Peanut Braised Pig HandIngredients: 900g pig hand, 200g bamboo shoot, 150g peanut kernel
Ingredients: 10 garlic cloves, 8 ginger slices, 6 dried onions, 30ml shochu
Seasoning: 15g oyster sauce, 5ml old soy sauce, 500ml water
Peanuts are immersed in water for 30 minutes, put pig hands in boiling water and simmer, take out the immersed cold water until cool, drain and set aside; hot oil saute and dry onion, add pig hands and fry until golden, then pour shochu; add garlic and peanuts, mix in seasoning Bring the ingredients to a boil, reduce the heat and cook for about 1 hour until the ingredients are soft; finally, add the bamboo shoots and continue to cook for 15-20 minutes until the juice is thick.
Fresh Shrimp NoodlesIngredients: 200g coarse noodles, 50g pork, 50g shrimp, 50g broccoli, 25g winter bamboo shoots, 4 fungus pieces, 4 mushrooms, 1 egg, ginger 5g
Marinade: 5g oyster sauce, 5g chestnut powder, 5ml cooking wine, appropriate amount of pepper
Seasoning: 15g oyster sauce, 5ml sesame oil, 500ml soup, raw powder 82g
Cook the coarse noodles and keep them warm; slice the pork, remove the intestines from the shrimp, dry them and marinate with the above marinade for 15 minutes; heat the oil, fragrant ginger, add the marinated shrimp and pork, add bamboo shoots, broccoli, Stir-fry the fungus and mushrooms for a while; add the above-mentioned seasoning and cook until the juice is thick.
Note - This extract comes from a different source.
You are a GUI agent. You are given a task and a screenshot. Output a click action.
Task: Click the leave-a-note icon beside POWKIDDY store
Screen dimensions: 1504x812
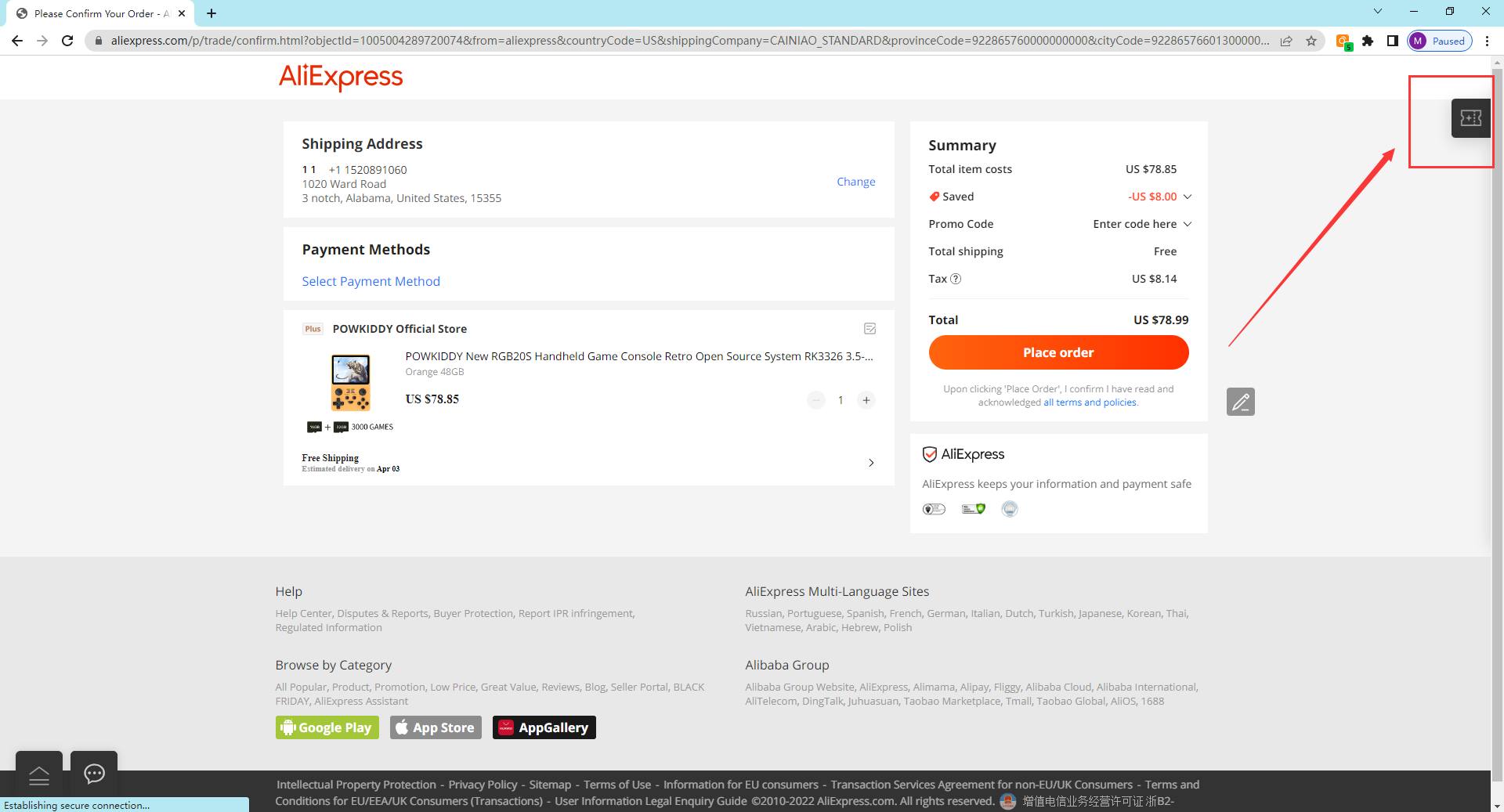pyautogui.click(x=870, y=329)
Wufu Lingmen ReunionIngredients: 80g shrimp, 50g fish, several scallops
Accessories: Celery, bean sprouts, color pepper segments, wormwood stalk 60g each
Seasoning: 30g oyster sauce, 20ml special fresh soy sauce, 30g seafood sauce, 1000ml clear chicken soup
Dispose of sea prawns, fish pieces and scallops; dispose of all kinds of vegetables and put them in the bottom of the hot pot; mix the above seasonings evenly, add the clear chicken soup and boil, pour into the hot pot, boil for two or three minutes after boiling can.
Cowboy BoneIngredients: denim bone 500g
Accessories: 200g potatoes, 30g crystal noodles
Seasoning: Braised sauce 80ml, oyster sauce 20g, sesame oil 5ml, water 1000ml
Wash and blanched the cowboy bones; boil the cowboy bones in teriyaki sauce, oyster sauce and water. When the bones are about to be deboned, add potato cubes and crystal vermicelli to burn until the taste is complete.